Musculoskeletal Medicine and PainORIGINAL ARTICLE

Revisiting chronic low back pain: evidence that it is not non-specific

Clarence L. Nicodemus, DO, PhD; Alla Sikorskii, PhD; and Jessica Epstein, MS
Notes and Affiliations
Notes and Affiliations

Received: May 6, 2022

Accepted: October 25, 2022

Published: November 29, 2022

  • Clarence L. Nicodemus, DO, PhD, 

    Department of Osteopathic Neuromusculoskeletal Medicine, Michigan State University College of Osteopathic Medicine, East Lansing, MI, USA

  • Alla Sikorskii, PhD, 

    Department of Psychiatry, Michigan State University, East Lansing, MI, USA

  • Jessica Epstein, MS, 

    Department of Osteopathic Neuromusculoskeletal Medicine, Michigan State University College of Osteopathic Medicine, East Lansing, MI, USA

Abstract

Context: There is a common symptom pattern with most chronic low back pain (CLBP), suggesting that there is a common underlying etiology, belying the term “nonspecific.” Many studies of CLBP and its treatment have been conducted with the assumption of nonspecificity, and as a result, treatment has not been focused, thus there has not been a significant change in CLBP prevalence over the past several decades. It is the thesis of this study to show that there is an underlying, specific cause of CLBP and that the presumption that CLBP is nonspecific is misdirected. The lumbosacropelvic (LSP) region, including the sacroiliac joint (SIJ), is part of a neuromusculoskeletal (NMSK) feedback system, and it is proposed here that CLBP is the result of a change in the feedback (afferent) aspect in that system.

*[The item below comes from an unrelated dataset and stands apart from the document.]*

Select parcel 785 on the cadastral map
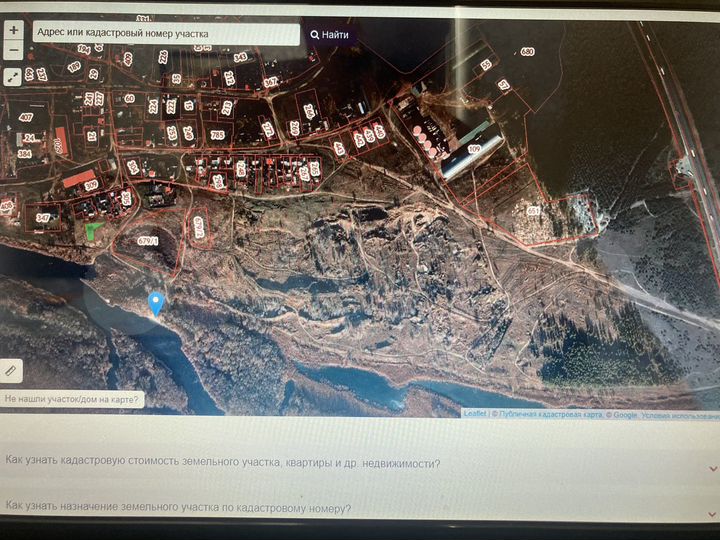 217,134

Objectives: The objectives of this study are to show that CLBP presents as a pattern of symptoms that actually represents the final common pathway for a dysfunctional LSP joint system. Rather than being “nonspecific,” the majority of CLBP has an underlying cause that is quite specific and predictable.

Methods: A total of 252 patients were seen for CLBP, 67% of whom were diagnosed with an SIJ dysfunction. The presence of pain was recorded from seven structures most closely associated with CLBP. The conditional probabilities of having each pain generator given a SIJ dysfunction and an SIJ dysfunction given the presence of the pain generator were estimated, and associations were analyzed utilizing chi-square tests. Phi coefficients and odds ratios were utilized to quantify the strength of the association. The multivariable logistic regression model was fit to relate the presence or absence of the SIJ dysfunction to the seven pain generators.

Results: The associations between SIJ dysfunction and each pain generator were statistically significant. Phi coefficients indicated moderate strengths of these bivariate associations. Iliolumbar ligament (ILL) and psoas muscle (PSM) were significant predictors of SIJ dysfunction in the multivariable model.

Conclusions: Seven pain generators had a strong association with SIJ dysfunction. This empirical clinical evidence supports our hypothesis that LSP system dysfunction, as evidenced by SIJ dysfunction, is a common source of symptom patterning associated with CLBP and is most likely the causal element. This is evidence that most CLBP is not “nonspecific” but rather the result of changes made by the NMSK control system for the LSP region.